LLT polynomials are q-analogs of products of Schur functions that are known to be Schur positive by Grojnowski and Haiman. However, there is no known combinatorial formula for the coefficients in the Schur expansion. Finding such a formula also provides Schur positivity of Macdonald polynomials. On the other hand, Haiman and Haglund conjectured that LLT polynomials for skew partitions lying on k adjacent diagonals are k-Schur positive, which is much stronger than Schur positivity. In this paper, we prove the conjecture for \(k=2\) by analyzing unicellular LLT polynomials. We first present a linearity theorem for unicellular LLT polynomials for \(k=2\). By analyzing linear relations between LLT polynomials with known results on LLT polynomials for rectangles, we provide the 2-Schur positivity of the unicellular LLT polynomials as well as LLT polynomials appearing in Haiman–Haglund conjecture for \(k=2\).

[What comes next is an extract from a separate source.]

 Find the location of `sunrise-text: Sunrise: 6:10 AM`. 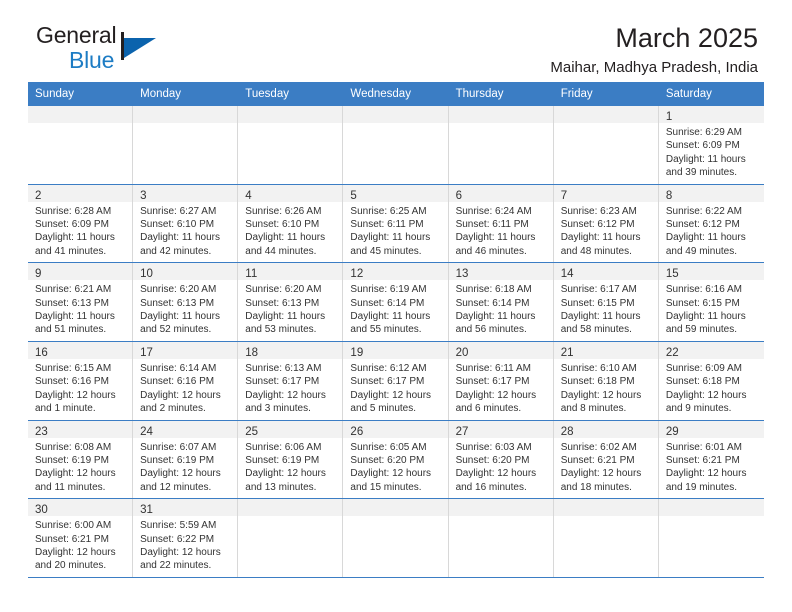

LLT多项式是Schur函数乘积的q模拟，Grojnowski和Haiman知道它们是Schur正数。但是，对于舒尔展开中的系数，没有已知的组合公式。找到这样的公式还可以提供麦克唐纳多项式的Schur正性。另一方面，Haiman和Haglund推测，位于k个相邻对角线上的倾斜分区的LLT多项式为k -Schur正，比Schur正性强得多。在本文中，我们通过分析单细胞LLT多项式来证明\（k = 2 \）的猜想。我们首先针对\（k = 2 \）的单细胞LLT多项式给出线性定理。通过分析矩形的LLT多项式上具有已知结果的LLT多项式之间的线性关系，我们提供了单细胞LLT多项式的2-Schur正性以及出现在Haiman–Haglund猜想中的\（k = 2 \）的LLT多项式。